日本鉄源協会は2050年に世界の鉄スクラップ発生量が9億6400万トンに増えると予測した。20年比では約50%増加。先進国の発生量がほぼ横ばいで推移する中、中国や、その他新興国での増加が全世界での発生量を押し上げる。60年までのカーボンゼロを表明した中国では電炉導入や鉄スクラップ回収に注力しており、世界的にも脱炭素化は緊急課題。今後は鉄スクラップ需要拡大を背景に一定の市況が維持されるとした上で、「それを原資に世界的な鉄スクラップ回収システムの強化が推進される」との見方を示した。

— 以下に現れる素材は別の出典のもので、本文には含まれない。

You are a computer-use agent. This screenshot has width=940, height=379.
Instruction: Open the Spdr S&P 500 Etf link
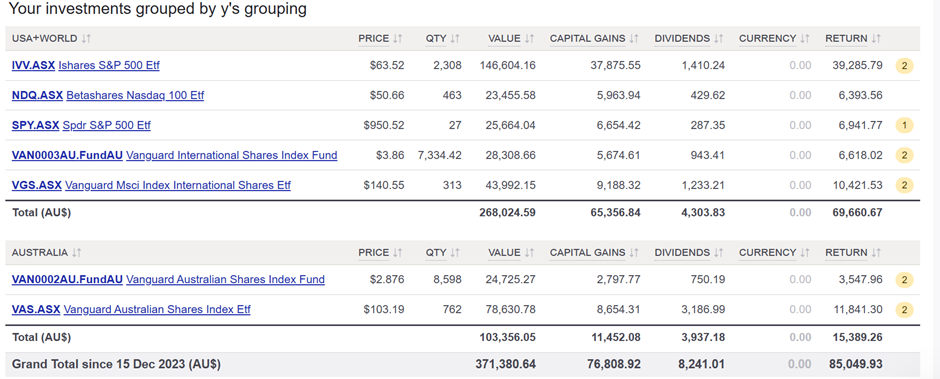107,125
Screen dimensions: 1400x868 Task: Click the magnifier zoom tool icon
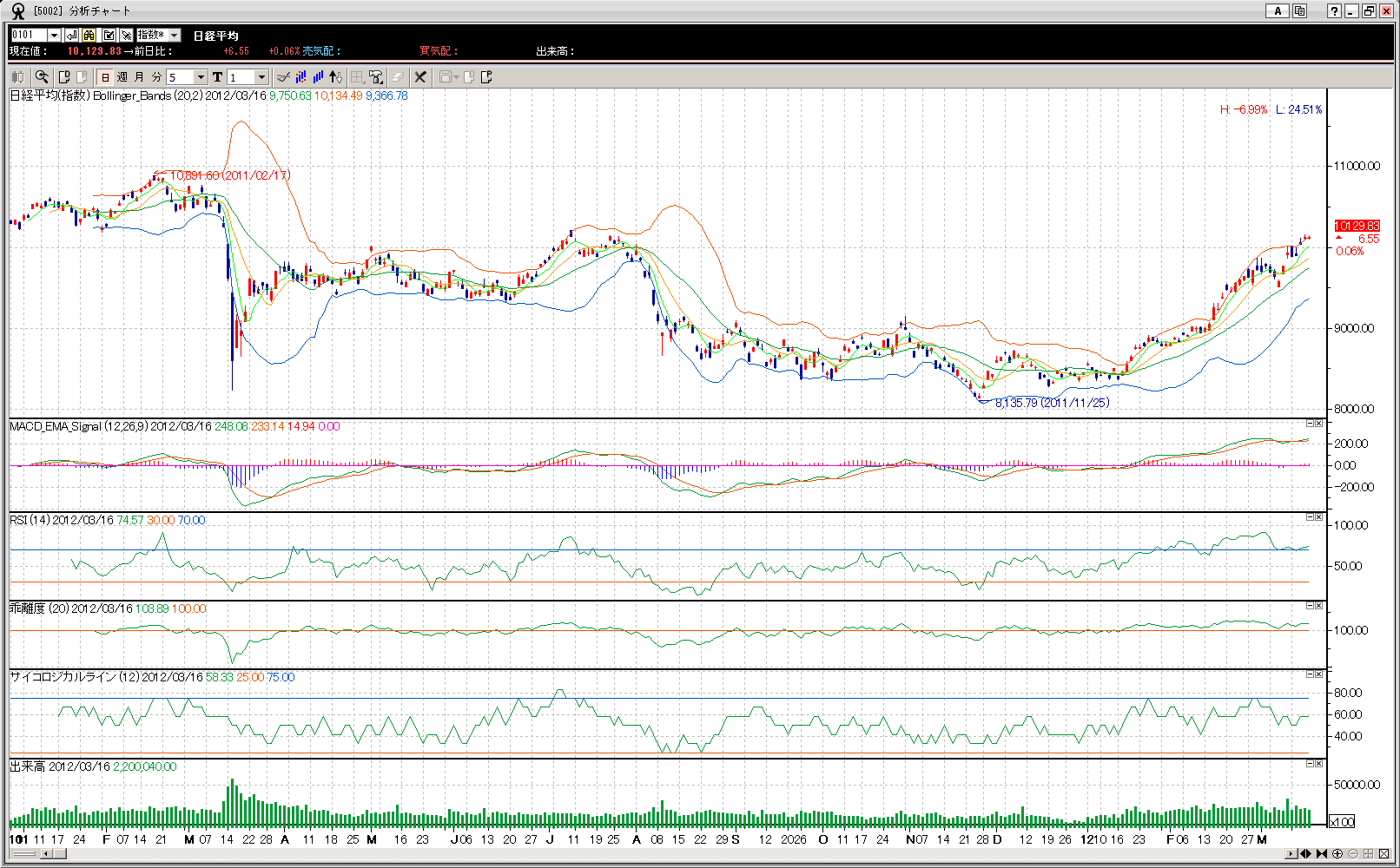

同予測値はこのほど日本鉄源協会が発行した「世界の鉄スクラップ需給動向」(2021年版)に掲載された。鋼材見掛け消費量と、それに対する鉄スクラップ発生率(鋼材循環率)を想定することで50年までの製鋼用鉄スクラップ発生量を試算した。
22年以降の鋼材見掛け消費量は人口動態や総固定資本形成の伸び、1人当たりの鋼材消費量などを勘案し、中国は年率1%減、先進国はゼロ、中国以外の新興国は年率1・5%増で推移する想定。
鋼材循環率は、中国が年率0・8%増、先進国は足元の水準維持、中国以外の新興国は年率0・4%増と置いた。
この前提で世界の鉄スクラップ発生量を予測した結果、30年は7億7800万トン、40年は8億6900万トン、50年には9億6400万トンに増加すると見込んだ。
20年の世界の鉄スクラップ発生量は推定6億4100万トン。30年の発生量は20年比21・4%(1億3700万トン)増、40年は同35・6%(2億2800万トン)増、50年には同50・4%(3億2300万トン)増となる。
50年発生量の内訳は、中国が4億1千万トン、中国を除く新興国が3億900万トン、先進国が2億4500万トン。20年比で中国は1億3500万トン増、中国を除く新興国は1億7500万トン増、先進国は1400万トン増。
なお、50年の世界の鋼材消費量は19億3100万トンと20年比9%(1億5900万トン)増、鋼材循環率は49・9%と同13・8ポイント上昇の見通し。